(Beginning of Data in this exercise)
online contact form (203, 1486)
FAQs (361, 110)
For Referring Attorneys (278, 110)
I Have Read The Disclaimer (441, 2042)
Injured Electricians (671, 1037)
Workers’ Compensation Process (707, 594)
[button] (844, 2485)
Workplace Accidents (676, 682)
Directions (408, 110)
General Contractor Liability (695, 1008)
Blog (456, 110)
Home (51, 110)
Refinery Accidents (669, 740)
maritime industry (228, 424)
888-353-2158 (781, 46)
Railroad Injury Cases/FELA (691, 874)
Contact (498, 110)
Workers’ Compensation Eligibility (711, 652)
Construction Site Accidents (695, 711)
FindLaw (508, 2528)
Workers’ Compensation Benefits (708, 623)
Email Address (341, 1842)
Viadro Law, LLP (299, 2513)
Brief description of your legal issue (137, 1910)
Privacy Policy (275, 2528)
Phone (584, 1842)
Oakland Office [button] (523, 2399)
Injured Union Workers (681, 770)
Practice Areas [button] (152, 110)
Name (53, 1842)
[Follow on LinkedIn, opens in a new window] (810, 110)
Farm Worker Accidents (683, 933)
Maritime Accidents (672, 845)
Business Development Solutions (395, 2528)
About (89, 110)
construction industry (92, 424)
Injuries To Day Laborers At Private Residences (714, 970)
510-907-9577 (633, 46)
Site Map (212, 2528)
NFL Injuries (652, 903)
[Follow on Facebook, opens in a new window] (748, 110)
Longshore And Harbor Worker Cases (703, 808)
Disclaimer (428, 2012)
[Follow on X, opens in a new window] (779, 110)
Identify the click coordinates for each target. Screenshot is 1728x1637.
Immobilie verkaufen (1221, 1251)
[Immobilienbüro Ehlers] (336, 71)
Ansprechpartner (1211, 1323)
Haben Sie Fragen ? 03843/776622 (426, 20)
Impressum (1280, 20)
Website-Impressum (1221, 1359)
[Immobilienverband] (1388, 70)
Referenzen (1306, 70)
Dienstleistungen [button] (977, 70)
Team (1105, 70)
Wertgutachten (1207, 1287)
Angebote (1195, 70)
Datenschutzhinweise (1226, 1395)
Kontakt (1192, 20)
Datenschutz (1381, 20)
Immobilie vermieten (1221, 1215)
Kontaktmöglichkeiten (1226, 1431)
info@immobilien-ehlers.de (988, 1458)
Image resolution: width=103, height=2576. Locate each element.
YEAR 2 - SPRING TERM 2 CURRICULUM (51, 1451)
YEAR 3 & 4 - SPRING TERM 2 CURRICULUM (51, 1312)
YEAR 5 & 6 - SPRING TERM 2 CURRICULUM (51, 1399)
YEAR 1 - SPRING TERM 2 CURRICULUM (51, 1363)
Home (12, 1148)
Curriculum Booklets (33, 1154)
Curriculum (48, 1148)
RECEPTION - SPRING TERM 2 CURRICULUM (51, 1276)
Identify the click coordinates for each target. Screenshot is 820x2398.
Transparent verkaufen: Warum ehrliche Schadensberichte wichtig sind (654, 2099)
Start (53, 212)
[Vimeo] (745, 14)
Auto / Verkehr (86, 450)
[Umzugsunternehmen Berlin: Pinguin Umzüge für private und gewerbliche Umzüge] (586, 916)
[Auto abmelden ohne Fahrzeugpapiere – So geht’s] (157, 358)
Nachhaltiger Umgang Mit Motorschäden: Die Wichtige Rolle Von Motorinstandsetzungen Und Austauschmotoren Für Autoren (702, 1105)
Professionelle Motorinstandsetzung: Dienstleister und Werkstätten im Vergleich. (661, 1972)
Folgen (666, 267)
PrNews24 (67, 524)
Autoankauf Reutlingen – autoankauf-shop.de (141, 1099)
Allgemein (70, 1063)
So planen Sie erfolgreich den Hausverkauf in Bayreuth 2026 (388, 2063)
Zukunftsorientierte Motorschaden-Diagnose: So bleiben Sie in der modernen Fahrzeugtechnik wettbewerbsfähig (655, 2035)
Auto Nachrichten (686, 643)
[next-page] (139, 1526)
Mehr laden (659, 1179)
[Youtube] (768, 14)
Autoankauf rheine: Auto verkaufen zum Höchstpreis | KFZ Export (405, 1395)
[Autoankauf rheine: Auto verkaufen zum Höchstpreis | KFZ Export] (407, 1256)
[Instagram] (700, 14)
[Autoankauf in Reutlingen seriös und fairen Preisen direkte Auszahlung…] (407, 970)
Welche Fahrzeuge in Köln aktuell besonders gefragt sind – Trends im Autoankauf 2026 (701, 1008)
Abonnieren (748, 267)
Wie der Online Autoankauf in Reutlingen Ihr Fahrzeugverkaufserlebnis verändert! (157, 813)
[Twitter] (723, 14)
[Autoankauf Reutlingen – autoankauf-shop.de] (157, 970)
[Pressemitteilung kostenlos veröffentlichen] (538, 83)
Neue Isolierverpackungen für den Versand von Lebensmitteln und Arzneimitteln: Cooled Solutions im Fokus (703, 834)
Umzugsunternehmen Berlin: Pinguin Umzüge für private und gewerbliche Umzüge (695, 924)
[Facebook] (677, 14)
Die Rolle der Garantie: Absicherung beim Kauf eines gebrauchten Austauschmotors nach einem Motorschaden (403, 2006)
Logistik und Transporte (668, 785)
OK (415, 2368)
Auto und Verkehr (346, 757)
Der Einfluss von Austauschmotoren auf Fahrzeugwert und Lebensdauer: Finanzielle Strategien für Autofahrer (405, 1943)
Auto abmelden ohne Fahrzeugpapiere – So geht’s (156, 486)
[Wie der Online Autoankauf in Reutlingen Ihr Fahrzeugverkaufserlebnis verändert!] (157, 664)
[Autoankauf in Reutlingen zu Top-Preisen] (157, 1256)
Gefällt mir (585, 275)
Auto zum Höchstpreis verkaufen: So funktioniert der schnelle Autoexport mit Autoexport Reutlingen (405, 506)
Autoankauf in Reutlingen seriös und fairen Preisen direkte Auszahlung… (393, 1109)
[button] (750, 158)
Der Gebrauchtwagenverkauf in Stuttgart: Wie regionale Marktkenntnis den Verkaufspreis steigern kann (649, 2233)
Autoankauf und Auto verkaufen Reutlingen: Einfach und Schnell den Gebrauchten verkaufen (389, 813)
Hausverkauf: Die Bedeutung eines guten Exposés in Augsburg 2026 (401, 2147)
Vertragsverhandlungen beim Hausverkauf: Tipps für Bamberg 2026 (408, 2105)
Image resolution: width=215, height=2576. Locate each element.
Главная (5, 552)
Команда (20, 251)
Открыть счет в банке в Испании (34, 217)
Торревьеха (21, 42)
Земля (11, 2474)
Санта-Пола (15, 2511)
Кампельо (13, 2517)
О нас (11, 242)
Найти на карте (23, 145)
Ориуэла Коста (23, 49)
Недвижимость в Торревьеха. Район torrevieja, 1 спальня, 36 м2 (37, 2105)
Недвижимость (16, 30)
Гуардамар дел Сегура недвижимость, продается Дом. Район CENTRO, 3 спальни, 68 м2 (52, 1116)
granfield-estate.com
(End of Data in this exercise)
__Goal of the exercise__
Transcribe each of the records verbatim.

__Problem solution__
online contact form (203, 1486)
FAQs (361, 110)
For Referring Attorneys (278, 110)
I Have Read The Disclaimer (441, 2042)
Injured Electricians (671, 1037)
Workers’ Compensation Process (707, 594)
[button] (844, 2485)
Workplace Accidents (676, 682)
Directions (408, 110)
General Contractor Liability (695, 1008)
Blog (456, 110)
Home (51, 110)
Refinery Accidents (669, 740)
maritime industry (228, 424)
888-353-2158 (781, 46)
Railroad Injury Cases/FELA (691, 874)
Contact (498, 110)
Workers’ Compensation Eligibility (711, 652)
Construction Site Accidents (695, 711)
FindLaw (508, 2528)
Workers’ Compensation Benefits (708, 623)
Email Address (341, 1842)
Viadro Law, LLP (299, 2513)
Brief description of your legal issue (137, 1910)
Privacy Policy (275, 2528)
Phone (584, 1842)
Oakland Office [button] (523, 2399)
Injured Union Workers (681, 770)
Practice Areas [button] (152, 110)
Name (53, 1842)
[Follow on LinkedIn, opens in a new window] (810, 110)
Farm Worker Accidents (683, 933)
Maritime Accidents (672, 845)
Business Development Solutions (395, 2528)
About (89, 110)
construction industry (92, 424)
Injuries To Day Laborers At Private Residences (714, 970)
510-907-9577 (633, 46)
Site Map (212, 2528)
NFL Injuries (652, 903)
[Follow on Facebook, opens in a new window] (748, 110)
Longshore And Harbor Worker Cases (703, 808)
Disclaimer (428, 2012)
[Follow on X, opens in a new window] (779, 110)
Identify the click coordinates for each target. Screenshot is 1728x1637.
Immobilie verkaufen (1221, 1251)
[Immobilienbüro Ehlers] (336, 71)
Ansprechpartner (1211, 1323)
Haben Sie Fragen ? 03843/776622 (426, 20)
Impressum (1280, 20)
Website-Impressum (1221, 1359)
[Immobilienverband] (1388, 70)
Referenzen (1306, 70)
Dienstleistungen [button] (977, 70)
Team (1105, 70)
Wertgutachten (1207, 1287)
Angebote (1195, 70)
Datenschutzhinweise (1226, 1395)
Kontakt (1192, 20)
Datenschutz (1381, 20)
Immobilie vermieten (1221, 1215)
Kontaktmöglichkeiten (1226, 1431)
info@immobilien-ehlers.de (988, 1458)
Image resolution: width=103, height=2576. Locate each element.
YEAR 2 - SPRING TERM 2 CURRICULUM (51, 1451)
YEAR 3 & 4 - SPRING TERM 2 CURRICULUM (51, 1312)
YEAR 5 & 6 - SPRING TERM 2 CURRICULUM (51, 1399)
YEAR 1 - SPRING TERM 2 CURRICULUM (51, 1363)
Home (12, 1148)
Curriculum Booklets (33, 1154)
Curriculum (48, 1148)
RECEPTION - SPRING TERM 2 CURRICULUM (51, 1276)
Identify the click coordinates for each target. Screenshot is 820x2398.
Transparent verkaufen: Warum ehrliche Schadensberichte wichtig sind (654, 2099)
Start (53, 212)
[Vimeo] (745, 14)
Auto / Verkehr (86, 450)
[Umzugsunternehmen Berlin: Pinguin Umzüge für private und gewerbliche Umzüge] (586, 916)
[Auto abmelden ohne Fahrzeugpapiere – So geht’s] (157, 358)
Nachhaltiger Umgang Mit Motorschäden: Die Wichtige Rolle Von Motorinstandsetzungen Und Austauschmotoren Für Autoren (702, 1105)
Professionelle Motorinstandsetzung: Dienstleister und Werkstätten im Vergleich. (661, 1972)
Folgen (666, 267)
PrNews24 (67, 524)
Autoankauf Reutlingen – autoankauf-shop.de (141, 1099)
Allgemein (70, 1063)
So planen Sie erfolgreich den Hausverkauf in Bayreuth 2026 (388, 2063)
Zukunftsorientierte Motorschaden-Diagnose: So bleiben Sie in der modernen Fahrzeugtechnik wettbewerbsfähig (655, 2035)
Auto Nachrichten (686, 643)
[next-page] (139, 1526)
Mehr laden (659, 1179)
[Youtube] (768, 14)
Autoankauf rheine: Auto verkaufen zum Höchstpreis | KFZ Export (405, 1395)
[Autoankauf rheine: Auto verkaufen zum Höchstpreis | KFZ Export] (407, 1256)
[Instagram] (700, 14)
[Autoankauf in Reutlingen seriös und fairen Preisen direkte Auszahlung…] (407, 970)
Welche Fahrzeuge in Köln aktuell besonders gefragt sind – Trends im Autoankauf 2026 (701, 1008)
Abonnieren (748, 267)
Wie der Online Autoankauf in Reutlingen Ihr Fahrzeugverkaufserlebnis verändert! (157, 813)
[Twitter] (723, 14)
[Autoankauf Reutlingen – autoankauf-shop.de] (157, 970)
[Pressemitteilung kostenlos veröffentlichen] (538, 83)
Neue Isolierverpackungen für den Versand von Lebensmitteln und Arzneimitteln: Cooled Solutions im Fokus (703, 834)
Umzugsunternehmen Berlin: Pinguin Umzüge für private und gewerbliche Umzüge (695, 924)
[Facebook] (677, 14)
Die Rolle der Garantie: Absicherung beim Kauf eines gebrauchten Austauschmotors nach einem Motorschaden (403, 2006)
Logistik und Transporte (668, 785)
OK (415, 2368)
Auto und Verkehr (346, 757)
Der Einfluss von Austauschmotoren auf Fahrzeugwert und Lebensdauer: Finanzielle Strategien für Autofahrer (405, 1943)
Auto abmelden ohne Fahrzeugpapiere – So geht’s (156, 486)
[Wie der Online Autoankauf in Reutlingen Ihr Fahrzeugverkaufserlebnis verändert!] (157, 664)
[Autoankauf in Reutlingen zu Top-Preisen] (157, 1256)
Gefällt mir (585, 275)
Auto zum Höchstpreis verkaufen: So funktioniert der schnelle Autoexport mit Autoexport Reutlingen (405, 506)
Autoankauf in Reutlingen seriös und fairen Preisen direkte Auszahlung… (393, 1109)
[button] (750, 158)
Der Gebrauchtwagenverkauf in Stuttgart: Wie regionale Marktkenntnis den Verkaufspreis steigern kann (649, 2233)
Autoankauf und Auto verkaufen Reutlingen: Einfach und Schnell den Gebrauchten verkaufen (389, 813)
Hausverkauf: Die Bedeutung eines guten Exposés in Augsburg 2026 (401, 2147)
Vertragsverhandlungen beim Hausverkauf: Tipps für Bamberg 2026 (408, 2105)
Image resolution: width=215, height=2576. Locate each element.
Главная (5, 552)
Команда (20, 251)
Открыть счет в банке в Испании (34, 217)
Торревьеха (21, 42)
Земля (11, 2474)
Санта-Пола (15, 2511)
Кампельо (13, 2517)
О нас (11, 242)
Найти на карте (23, 145)
Ориуэла Коста (23, 49)
Недвижимость в Торревьеха. Район torrevieja, 1 спальня, 36 м2 (37, 2105)
Недвижимость (16, 30)
Гуардамар дел Сегура недвижимость, продается Дом. Район CENTRO, 3 спальни, 68 м2 (52, 1116)
granfield-estate.com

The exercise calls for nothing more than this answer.